Auch da haben die Freiheitlichen immer wieder durchaus zurecht und dabei unter Beifall eines großen Teils der österreichischen Bevölkerung gegen die Aushebelung der Grundrechte protestiert. Die Schattenseite dieser Haltung mag es gewesen sein, dass die FPÖ in diesen Jahren allzu sehr einzig mit dem Thema Corona identifiziert wurde.
Nun allerdings haben die Freiheitlichen mit dem parlamentarischen Untersuchungsausschuss zur ÖVP-Korruption ein neues Betätigungsfeld gefunden, das große innenpolitische Möglichkeiten erschließt.

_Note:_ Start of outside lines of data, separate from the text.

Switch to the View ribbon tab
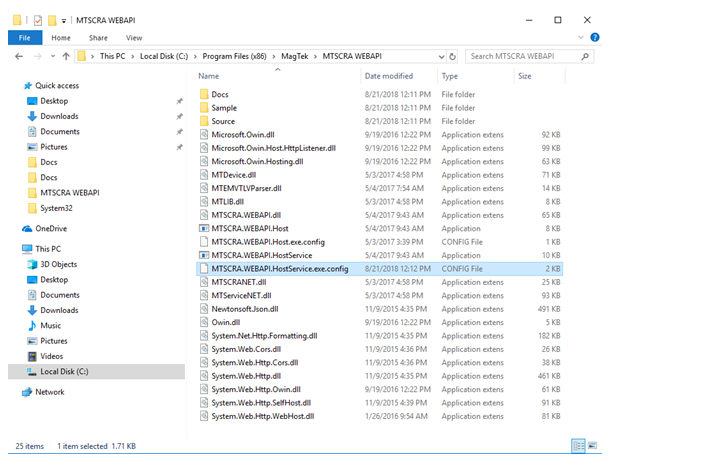702x476 pixels. [133, 37]
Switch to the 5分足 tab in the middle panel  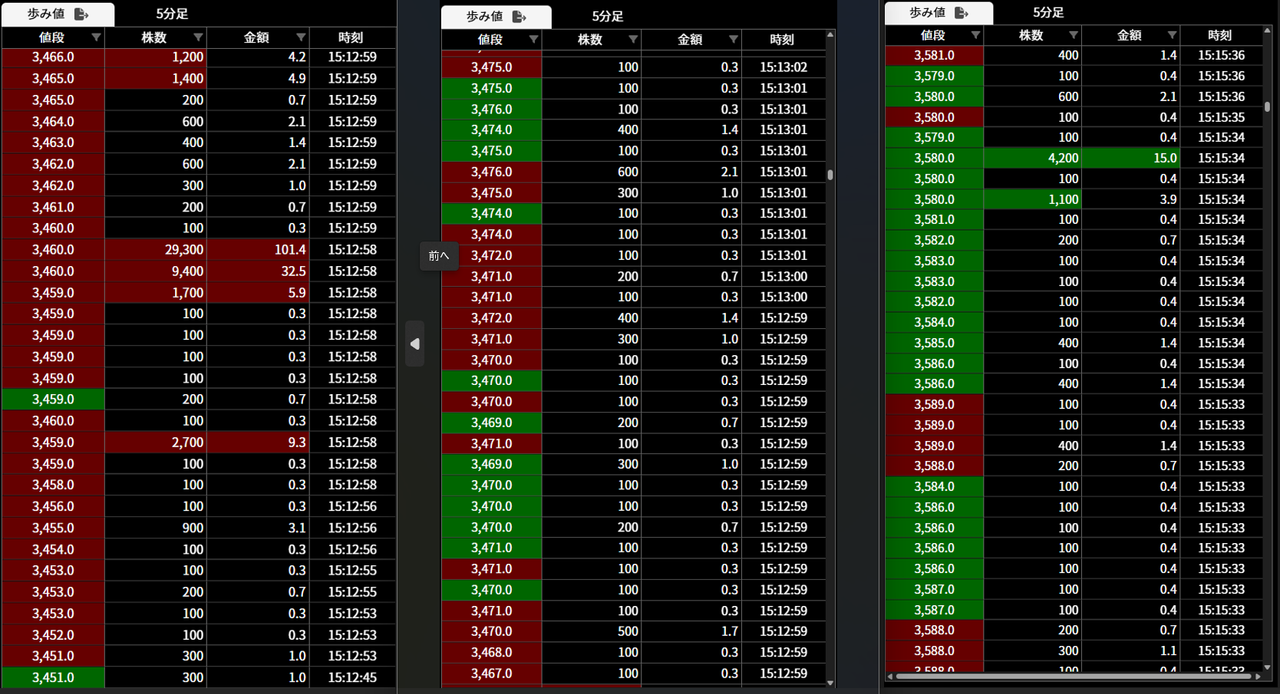[608, 17]
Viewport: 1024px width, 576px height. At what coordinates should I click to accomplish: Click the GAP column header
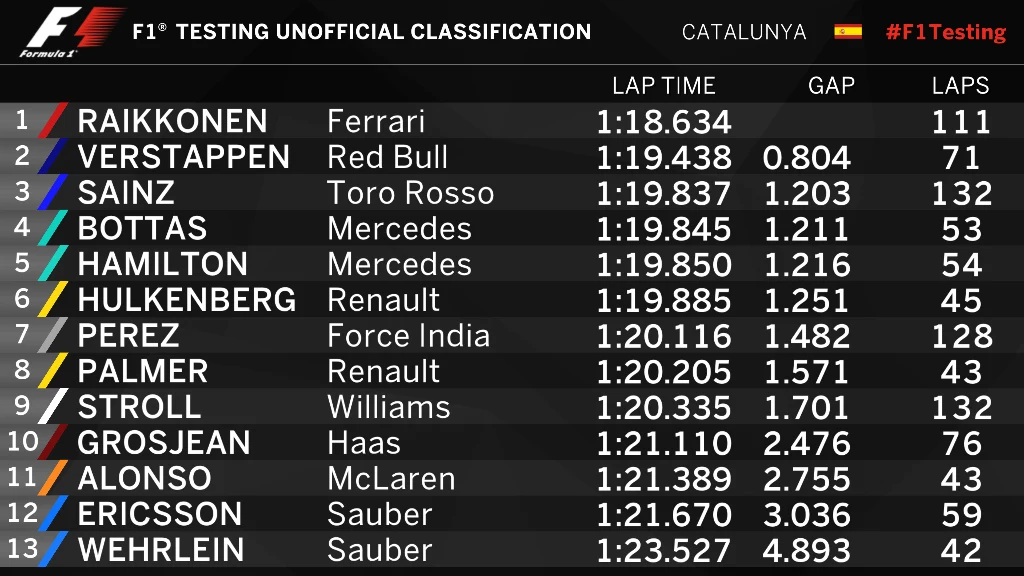[831, 86]
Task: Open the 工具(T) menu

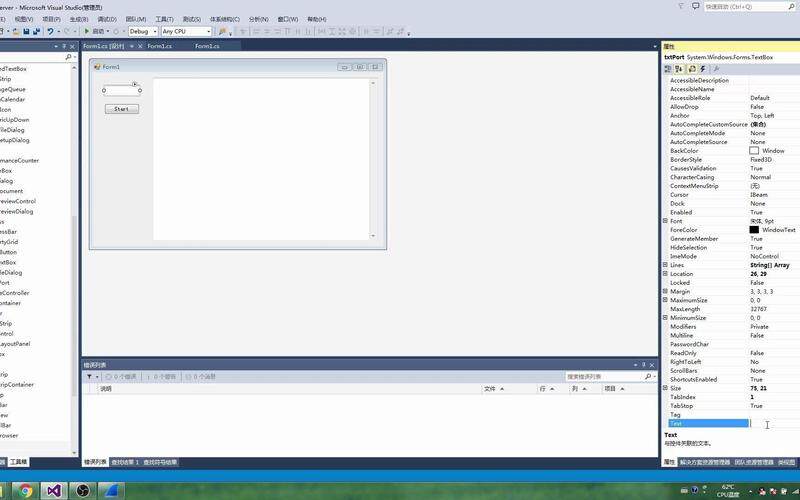Action: coord(164,19)
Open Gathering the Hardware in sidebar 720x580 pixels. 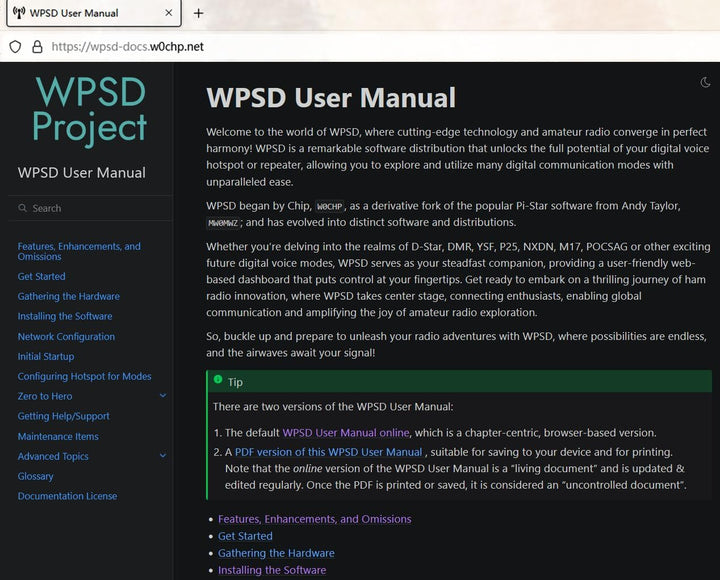(x=68, y=296)

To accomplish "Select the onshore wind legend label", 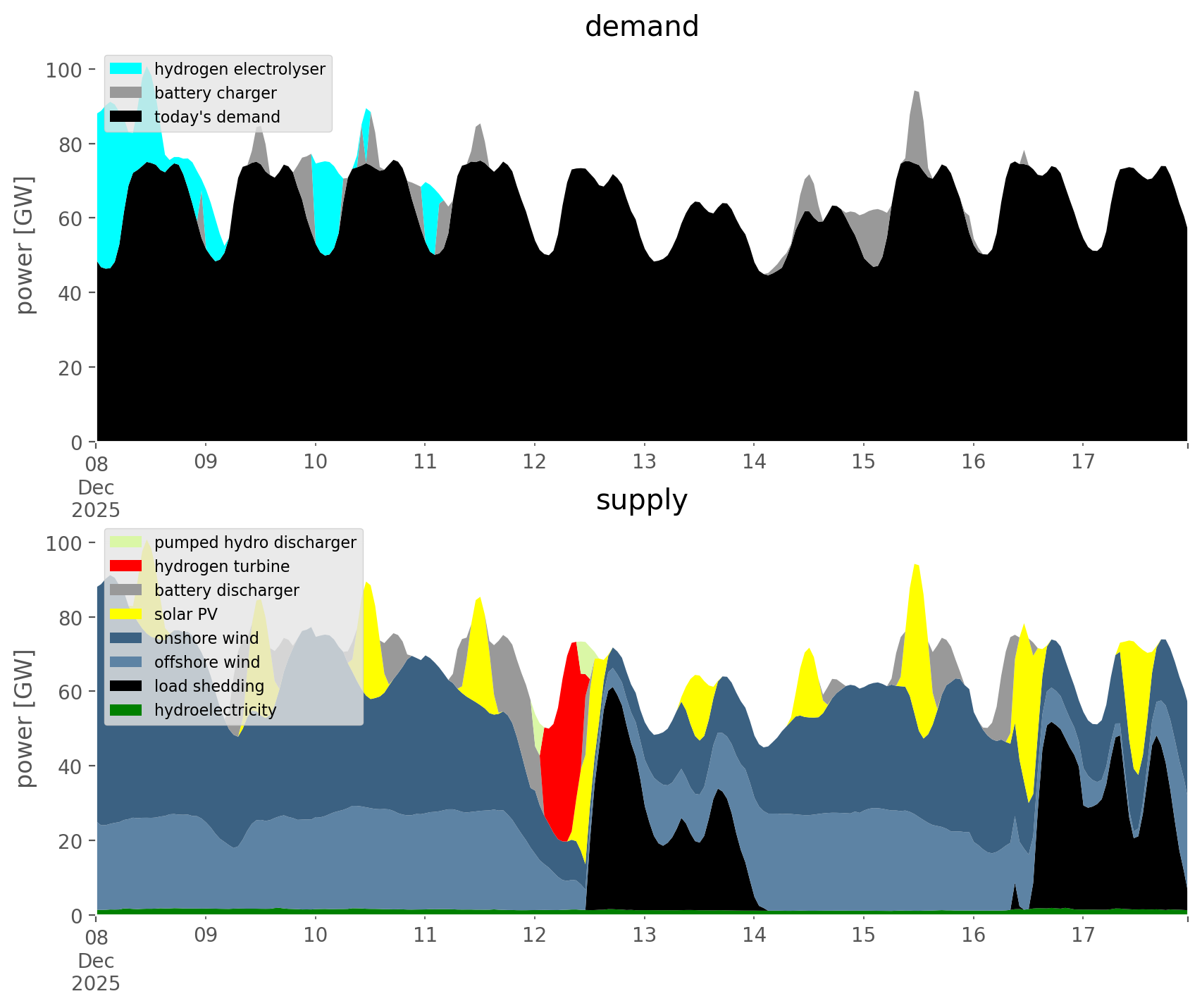I will (x=206, y=638).
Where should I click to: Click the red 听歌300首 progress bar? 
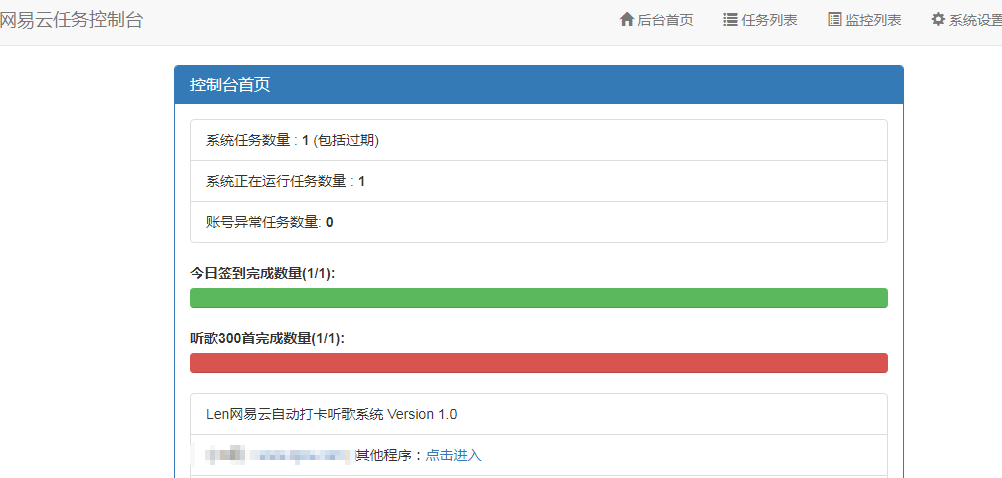click(538, 363)
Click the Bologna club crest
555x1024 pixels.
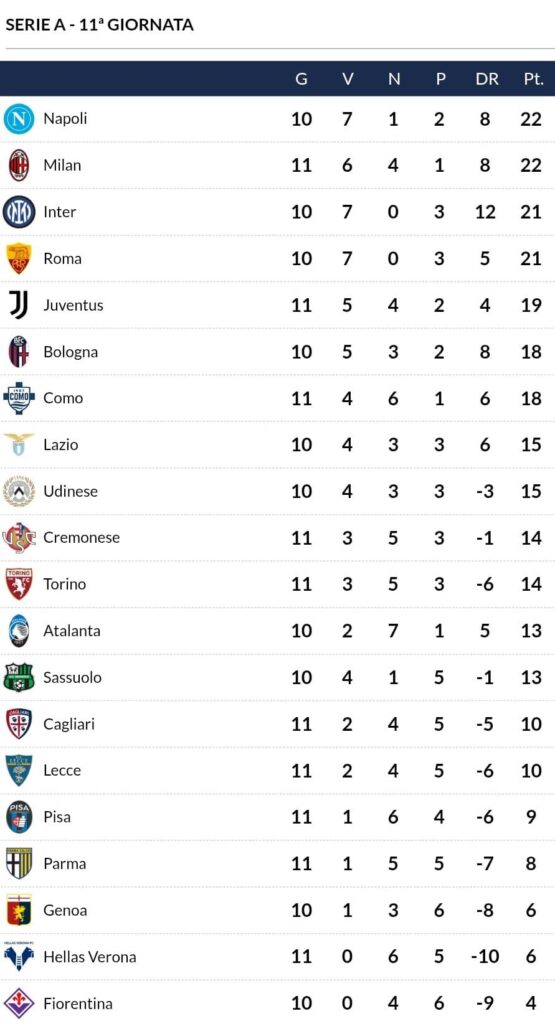(x=19, y=351)
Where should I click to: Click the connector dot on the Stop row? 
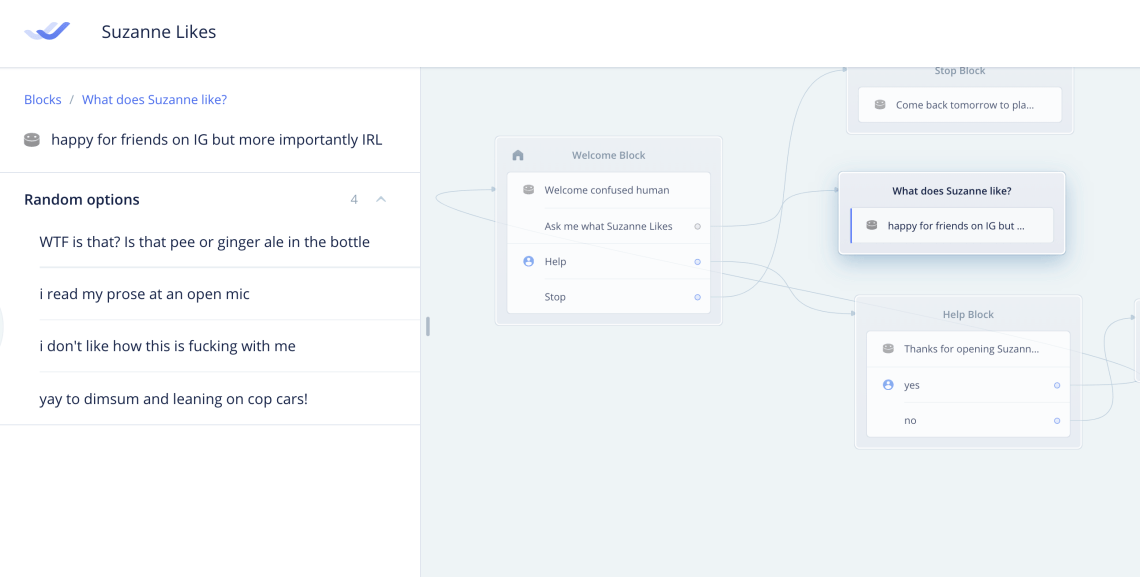point(697,297)
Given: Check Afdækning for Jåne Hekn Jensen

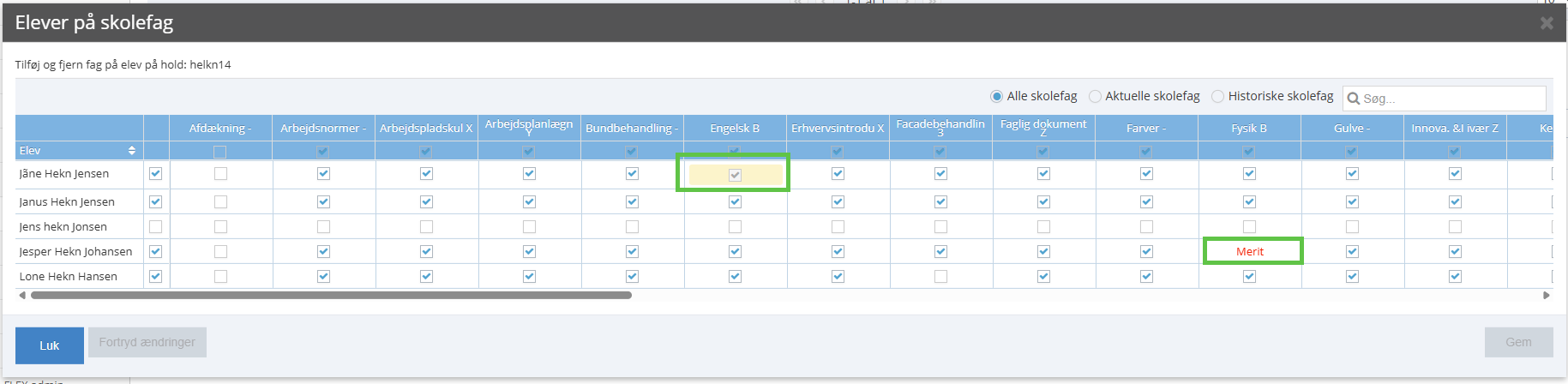Looking at the screenshot, I should (x=220, y=174).
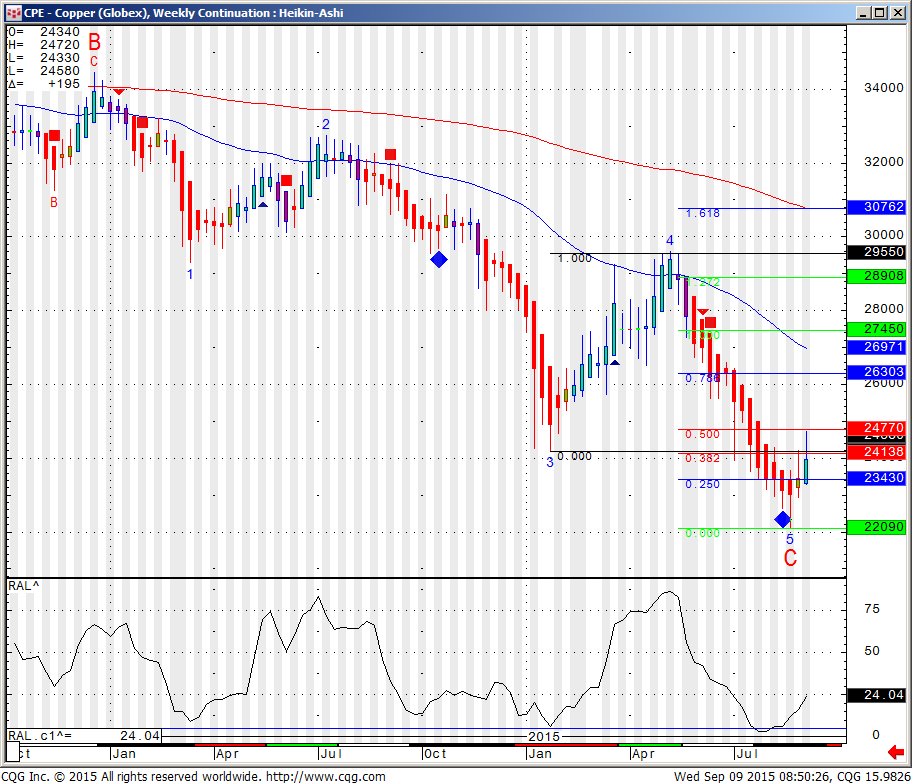This screenshot has height=784, width=912.
Task: Select the blue 26971 moving average label
Action: point(875,347)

Die Volkspartei, die seit mehr als 30 Jahren ununterbrochen in der Regierung ist, bedarf offenbar eines Aufenthalts im politischen Trockendock, also in der Opposition, um sich moralisch zu regenerieren. Allzu häufig gab es in den letzten Jahren Korruptionsverdacht im Umfeld der ÖVP.
Dies ist auch der Grund, warum sich diese Ausgabe der ZurZeit mit diesem Untersuchungsausschuss beschäftigt und dabei insbesondere dem freiheitlichen Fraktionsführer Hafenecker ein breites Interview widmet. Zusätzlich bringen wir Auszüge einer Rede von Partei Chef Herbert Kickl, die er am jüngsten ober­österreichischen Parteitag gehalten hat und die uns in weiten Bereichen als überaus richtungsweisend erscheint. Dies demonstriert nicht zuletzt, in welch hohem Maße unsere ZurZeit bereit ist, die politische Linie der FPÖ unter Herbert Kickl zu unterstützen, wenn sie der Ansicht ist, dass diese dem Lande dienlich ist.

Nichtsdestotrotz sei dem Autor dieser Zeilen eine Frage an den FPÖ Chef gestattet: Als einer, der im kommenden Jahr auf 50 Jahre Partei-Mitgliedschaft zurückblicken kann und die FPÖ publizistisch unter Friedrich Peter, Alexander Götz, Norbert Steger, Jörg Haider, Susanne Riess, Herbert Haupt, Hilmar Kabas und H.-C. Strache bis zum heutigen Tag begleitet hat und überdies 13 Jahre als Abgeordneter für sie im österreichischen Parlament und im Europäischen Parlament gearbeitet hat, wurde ihm vom Parteiobmann Herbert Kickl bei besagter ORF-„Pressestunde“ ausgerichtet: „Andreas Mölzer hat mit seinen Aussagen sein politisches Erbe selbst demontiert.“
Dies sagte er als Reaktion auf die Fragen der ORF-Journalisten, was er zu innerparteilicher Kritik meine. Daher also die Frage: Welche Aussagen sollen das genau sein? Von welchem Erbe spricht der Herr Parteiobmann? Und was heißt schließlich „demontiert“?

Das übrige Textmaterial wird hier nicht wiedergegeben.